As we know, digitalisation is having a profoundly disruptive effect on economies and in particular the labour market. It is estimated that over the course of the next two decades around two out of every five jobs in Ireland are likely to be impacted in some way by automation and of course some of them will cease to exist.
There are positives with the spread of new technologies – including the creation of new jobs and new businesses and new wealth, and indeed new occupations.
I believe the next generation must be given the skills to seize these opportunities and these technologies bring and understand their significance and potential from an early age.
ICT skills will become the currency of the future. So over the next ten years we will invest €2.2 billion in our educational infrastructure. And as part of the new Human Capital Initiative we are investing €300 million in higher education over 5 years.
The Government recognises that the world of work is changing every day, so we need to change with it. Through our new economic policy, Future Jobs Ireland, we are working to future proof our economy and enterprise.
Ireland is approaching full employment so we can’t rest on our laurels - we know that many of those jobs will cease to exist in the years to come. So we need to make sure that we’re ahead of the curve when it comes to finding the jobs of the future; the businesses of the future and the wealth of the future as well.
Enhancing productivity, increasing labour market participation, developing new skills and attracting talent. We are also taking advantage of opportunities arising from innovation and technological change as well as the transition to the low carbon economy.
At a European level and within the European Union we are active growers of the Digital Single Market.
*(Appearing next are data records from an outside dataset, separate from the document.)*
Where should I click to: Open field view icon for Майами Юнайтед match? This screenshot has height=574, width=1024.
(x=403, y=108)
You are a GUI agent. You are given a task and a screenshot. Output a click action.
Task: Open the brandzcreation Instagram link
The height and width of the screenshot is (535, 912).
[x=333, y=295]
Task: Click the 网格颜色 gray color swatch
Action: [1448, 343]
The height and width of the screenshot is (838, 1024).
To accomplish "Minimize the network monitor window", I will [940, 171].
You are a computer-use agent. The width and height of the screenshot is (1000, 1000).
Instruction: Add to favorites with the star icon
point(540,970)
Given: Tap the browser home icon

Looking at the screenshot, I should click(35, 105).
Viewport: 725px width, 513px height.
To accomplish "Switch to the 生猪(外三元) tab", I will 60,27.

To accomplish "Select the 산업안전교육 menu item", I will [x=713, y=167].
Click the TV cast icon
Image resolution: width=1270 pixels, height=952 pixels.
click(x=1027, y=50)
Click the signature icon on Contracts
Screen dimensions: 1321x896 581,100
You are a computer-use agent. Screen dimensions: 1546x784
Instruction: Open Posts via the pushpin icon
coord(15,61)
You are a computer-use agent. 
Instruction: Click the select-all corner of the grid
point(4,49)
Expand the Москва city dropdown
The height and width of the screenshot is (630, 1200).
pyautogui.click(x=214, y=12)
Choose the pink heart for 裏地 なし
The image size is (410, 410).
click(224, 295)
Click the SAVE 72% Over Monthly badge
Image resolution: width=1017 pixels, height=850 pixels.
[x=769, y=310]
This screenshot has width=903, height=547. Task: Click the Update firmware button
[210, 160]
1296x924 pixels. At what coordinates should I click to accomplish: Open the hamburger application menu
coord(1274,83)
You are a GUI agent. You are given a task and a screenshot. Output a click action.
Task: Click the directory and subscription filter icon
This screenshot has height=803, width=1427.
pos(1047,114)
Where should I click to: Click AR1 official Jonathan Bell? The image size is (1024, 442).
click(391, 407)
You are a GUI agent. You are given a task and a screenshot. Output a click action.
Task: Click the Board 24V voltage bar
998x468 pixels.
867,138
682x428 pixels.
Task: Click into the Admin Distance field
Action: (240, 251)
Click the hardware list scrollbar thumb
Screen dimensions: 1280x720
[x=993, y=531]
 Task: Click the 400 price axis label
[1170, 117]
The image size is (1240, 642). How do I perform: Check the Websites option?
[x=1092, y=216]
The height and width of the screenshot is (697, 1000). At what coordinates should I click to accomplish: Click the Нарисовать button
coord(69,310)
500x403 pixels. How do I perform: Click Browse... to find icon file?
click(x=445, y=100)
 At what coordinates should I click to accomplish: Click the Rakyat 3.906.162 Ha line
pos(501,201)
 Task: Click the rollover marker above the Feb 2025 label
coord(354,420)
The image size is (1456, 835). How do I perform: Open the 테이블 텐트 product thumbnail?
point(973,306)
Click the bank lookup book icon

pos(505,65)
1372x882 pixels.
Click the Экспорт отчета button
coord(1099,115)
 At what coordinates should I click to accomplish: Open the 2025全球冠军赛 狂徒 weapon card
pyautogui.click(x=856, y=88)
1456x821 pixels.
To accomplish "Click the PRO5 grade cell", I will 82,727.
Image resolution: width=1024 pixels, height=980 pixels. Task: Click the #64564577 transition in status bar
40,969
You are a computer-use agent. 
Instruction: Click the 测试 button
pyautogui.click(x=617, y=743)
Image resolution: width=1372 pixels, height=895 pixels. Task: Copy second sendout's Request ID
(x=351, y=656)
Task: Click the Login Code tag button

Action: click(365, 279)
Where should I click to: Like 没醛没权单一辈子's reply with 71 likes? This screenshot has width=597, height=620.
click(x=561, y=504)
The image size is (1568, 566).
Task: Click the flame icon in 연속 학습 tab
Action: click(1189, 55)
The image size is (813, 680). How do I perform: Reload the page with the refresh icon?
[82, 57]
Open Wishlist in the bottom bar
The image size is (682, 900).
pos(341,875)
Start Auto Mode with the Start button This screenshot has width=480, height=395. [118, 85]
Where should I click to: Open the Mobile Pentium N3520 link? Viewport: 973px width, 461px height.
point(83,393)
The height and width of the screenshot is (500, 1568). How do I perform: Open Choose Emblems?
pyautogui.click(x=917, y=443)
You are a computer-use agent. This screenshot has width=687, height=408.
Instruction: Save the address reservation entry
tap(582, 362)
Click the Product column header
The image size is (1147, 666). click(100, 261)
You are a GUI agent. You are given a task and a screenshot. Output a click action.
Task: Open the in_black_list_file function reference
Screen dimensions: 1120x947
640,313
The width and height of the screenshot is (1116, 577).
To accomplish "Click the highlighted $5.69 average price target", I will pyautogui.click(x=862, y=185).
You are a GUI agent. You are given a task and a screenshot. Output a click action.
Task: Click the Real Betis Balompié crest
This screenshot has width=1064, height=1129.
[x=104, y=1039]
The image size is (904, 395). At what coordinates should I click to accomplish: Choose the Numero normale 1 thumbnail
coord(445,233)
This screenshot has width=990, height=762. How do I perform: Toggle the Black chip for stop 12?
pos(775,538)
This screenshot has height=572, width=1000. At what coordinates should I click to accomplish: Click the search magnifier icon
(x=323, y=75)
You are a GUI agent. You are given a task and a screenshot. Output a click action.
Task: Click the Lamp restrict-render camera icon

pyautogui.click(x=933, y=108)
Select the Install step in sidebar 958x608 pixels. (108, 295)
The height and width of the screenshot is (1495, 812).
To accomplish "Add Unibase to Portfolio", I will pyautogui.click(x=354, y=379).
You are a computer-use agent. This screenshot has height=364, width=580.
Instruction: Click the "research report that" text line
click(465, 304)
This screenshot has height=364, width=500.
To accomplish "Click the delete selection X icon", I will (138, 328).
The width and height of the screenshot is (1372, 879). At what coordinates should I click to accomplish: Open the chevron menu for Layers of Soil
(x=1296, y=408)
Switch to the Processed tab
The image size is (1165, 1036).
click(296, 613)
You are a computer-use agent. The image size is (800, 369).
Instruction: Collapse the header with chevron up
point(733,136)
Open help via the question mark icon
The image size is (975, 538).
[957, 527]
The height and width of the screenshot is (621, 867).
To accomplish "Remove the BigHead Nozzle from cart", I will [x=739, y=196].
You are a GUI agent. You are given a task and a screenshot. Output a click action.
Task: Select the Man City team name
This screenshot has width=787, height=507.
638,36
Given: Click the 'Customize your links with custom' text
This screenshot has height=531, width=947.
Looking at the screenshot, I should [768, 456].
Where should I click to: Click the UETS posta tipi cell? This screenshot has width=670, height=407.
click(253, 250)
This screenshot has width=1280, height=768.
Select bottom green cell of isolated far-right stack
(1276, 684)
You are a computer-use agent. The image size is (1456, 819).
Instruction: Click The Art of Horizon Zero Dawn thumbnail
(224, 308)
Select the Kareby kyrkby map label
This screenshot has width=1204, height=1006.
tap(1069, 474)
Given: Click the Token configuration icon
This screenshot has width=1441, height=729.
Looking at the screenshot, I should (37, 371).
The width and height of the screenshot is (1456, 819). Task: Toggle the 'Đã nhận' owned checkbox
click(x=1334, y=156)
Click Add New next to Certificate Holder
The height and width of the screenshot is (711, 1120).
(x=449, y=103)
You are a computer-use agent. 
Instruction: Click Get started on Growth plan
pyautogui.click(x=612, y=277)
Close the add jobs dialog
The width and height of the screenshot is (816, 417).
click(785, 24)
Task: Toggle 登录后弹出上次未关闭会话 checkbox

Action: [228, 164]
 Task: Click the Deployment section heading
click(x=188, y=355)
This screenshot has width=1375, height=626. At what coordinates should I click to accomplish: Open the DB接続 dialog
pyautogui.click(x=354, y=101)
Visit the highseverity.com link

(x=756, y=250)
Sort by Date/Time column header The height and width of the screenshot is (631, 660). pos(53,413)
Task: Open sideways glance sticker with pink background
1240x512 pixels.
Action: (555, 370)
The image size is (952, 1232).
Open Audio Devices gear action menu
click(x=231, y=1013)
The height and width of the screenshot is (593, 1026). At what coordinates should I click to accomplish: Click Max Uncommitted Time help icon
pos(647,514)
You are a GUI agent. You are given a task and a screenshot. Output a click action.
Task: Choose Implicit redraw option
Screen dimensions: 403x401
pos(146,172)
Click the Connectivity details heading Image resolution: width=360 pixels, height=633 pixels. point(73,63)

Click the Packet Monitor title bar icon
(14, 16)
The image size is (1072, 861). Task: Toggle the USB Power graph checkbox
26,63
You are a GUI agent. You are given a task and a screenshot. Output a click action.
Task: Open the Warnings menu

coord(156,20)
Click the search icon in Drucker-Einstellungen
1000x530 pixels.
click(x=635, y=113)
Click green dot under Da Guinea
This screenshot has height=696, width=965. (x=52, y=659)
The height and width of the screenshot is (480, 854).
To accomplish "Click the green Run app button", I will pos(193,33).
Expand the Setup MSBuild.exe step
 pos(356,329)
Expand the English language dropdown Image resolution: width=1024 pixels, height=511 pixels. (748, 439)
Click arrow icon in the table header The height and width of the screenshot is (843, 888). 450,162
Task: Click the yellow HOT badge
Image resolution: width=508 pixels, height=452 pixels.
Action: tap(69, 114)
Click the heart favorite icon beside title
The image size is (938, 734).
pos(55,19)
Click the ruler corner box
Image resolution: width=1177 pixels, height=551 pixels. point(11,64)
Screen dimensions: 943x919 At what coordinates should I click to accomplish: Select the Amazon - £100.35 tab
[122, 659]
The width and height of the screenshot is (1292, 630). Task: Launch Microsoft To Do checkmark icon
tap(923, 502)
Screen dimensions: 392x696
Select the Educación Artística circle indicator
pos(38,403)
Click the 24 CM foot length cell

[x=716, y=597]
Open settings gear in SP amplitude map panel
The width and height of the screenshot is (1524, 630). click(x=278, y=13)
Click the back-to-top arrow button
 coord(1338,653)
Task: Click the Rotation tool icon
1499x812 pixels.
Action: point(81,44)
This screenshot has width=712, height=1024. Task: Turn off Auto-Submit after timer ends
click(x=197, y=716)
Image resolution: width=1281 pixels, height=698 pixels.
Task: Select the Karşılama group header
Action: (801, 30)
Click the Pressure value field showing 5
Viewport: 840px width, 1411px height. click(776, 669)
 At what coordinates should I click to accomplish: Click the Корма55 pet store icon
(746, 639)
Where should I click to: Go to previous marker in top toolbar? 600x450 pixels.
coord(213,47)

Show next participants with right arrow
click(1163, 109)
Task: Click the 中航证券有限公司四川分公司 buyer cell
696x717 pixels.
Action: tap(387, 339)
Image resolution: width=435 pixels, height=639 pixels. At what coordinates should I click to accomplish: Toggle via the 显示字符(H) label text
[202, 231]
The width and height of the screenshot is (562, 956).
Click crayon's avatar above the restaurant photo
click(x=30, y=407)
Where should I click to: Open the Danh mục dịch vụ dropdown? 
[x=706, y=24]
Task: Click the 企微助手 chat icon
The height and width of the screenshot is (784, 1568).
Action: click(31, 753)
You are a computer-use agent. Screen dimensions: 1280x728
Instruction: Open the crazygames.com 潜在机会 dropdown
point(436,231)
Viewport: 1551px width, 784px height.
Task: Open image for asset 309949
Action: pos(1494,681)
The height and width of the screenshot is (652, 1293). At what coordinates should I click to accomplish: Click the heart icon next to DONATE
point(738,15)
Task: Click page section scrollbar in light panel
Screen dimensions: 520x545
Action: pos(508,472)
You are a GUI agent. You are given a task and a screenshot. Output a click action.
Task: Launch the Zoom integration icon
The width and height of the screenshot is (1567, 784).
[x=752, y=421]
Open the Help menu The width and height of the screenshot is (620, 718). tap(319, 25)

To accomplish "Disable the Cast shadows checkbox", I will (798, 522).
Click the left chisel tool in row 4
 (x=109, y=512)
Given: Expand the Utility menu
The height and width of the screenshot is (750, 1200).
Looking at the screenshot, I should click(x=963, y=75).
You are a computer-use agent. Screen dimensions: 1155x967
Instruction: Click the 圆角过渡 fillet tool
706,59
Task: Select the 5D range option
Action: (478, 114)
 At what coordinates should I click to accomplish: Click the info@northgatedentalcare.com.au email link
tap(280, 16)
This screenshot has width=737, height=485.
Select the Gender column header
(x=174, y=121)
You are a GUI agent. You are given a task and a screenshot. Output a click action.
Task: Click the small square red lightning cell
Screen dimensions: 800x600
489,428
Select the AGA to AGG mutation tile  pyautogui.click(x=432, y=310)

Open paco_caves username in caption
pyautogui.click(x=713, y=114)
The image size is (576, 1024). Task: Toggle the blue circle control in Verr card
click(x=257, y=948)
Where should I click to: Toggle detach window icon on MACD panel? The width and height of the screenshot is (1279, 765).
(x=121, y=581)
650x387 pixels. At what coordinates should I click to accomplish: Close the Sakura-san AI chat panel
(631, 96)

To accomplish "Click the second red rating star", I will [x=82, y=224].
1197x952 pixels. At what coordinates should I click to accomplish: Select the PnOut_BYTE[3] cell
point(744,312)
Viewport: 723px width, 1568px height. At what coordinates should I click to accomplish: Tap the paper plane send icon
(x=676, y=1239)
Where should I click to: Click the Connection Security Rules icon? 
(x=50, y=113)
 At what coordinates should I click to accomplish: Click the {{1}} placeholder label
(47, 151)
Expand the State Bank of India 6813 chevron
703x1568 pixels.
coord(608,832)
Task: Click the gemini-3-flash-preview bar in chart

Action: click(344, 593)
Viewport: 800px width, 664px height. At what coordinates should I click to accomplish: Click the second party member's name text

The incoming Commission, headed by Ursula von der Leyen, has declared its ambition to make Europe fit for the Digital Age.
Europe has been in the vanguard of data protection thanks to the introduction of GDPR which is raising standards world-wide.
We also need to upgrade the liability and safety rules for digital platforms.
The internet has been an extraordinary force for good, but it can also be abused.
In Ireland we are now at an advanced stage of developing proposals for an Online Safety Commission, with enforcement powers, which will ensure that these services have structures in place to keep users safe online, especially children.
However we realise that the World Wide Web is no respecter of national boundaries and so we must work with like-minded nations.
Last year, working with other nations,especially New Zealand and France,Ireland adopted the Christchurch Call to extinguish terrorist and violent extremist content online.
Next week in New York, at the UN General Assembly, I will discuss with other Heads of State and Government how to take the Christchurch call forward.
We are committed to the development of industry standards and regulatory practices consistent with a free, open and secure internet.
The development of a safer internet will be accomplished by governments acting in conjunction with online service providers. Using judgment to decide what is acceptable and what is not.
We have to make digital connectivity work for everyone: parents, businesses, public servants and, most importantly, citizens.
I think that the conversations that you will be having throughout this Summit and beyond will shape the future of technology and policy. So we look forward to hearing what you have to say.
Thank you all for attending the Summit and thank you to the members of the Government Data Forum for co-hosting it with us and to all our partners for bringing people together.
I hope that you all enjoy the event, and for those of you visiting from outside the country, I hope that you enjoy your time in Dublin and Ireland.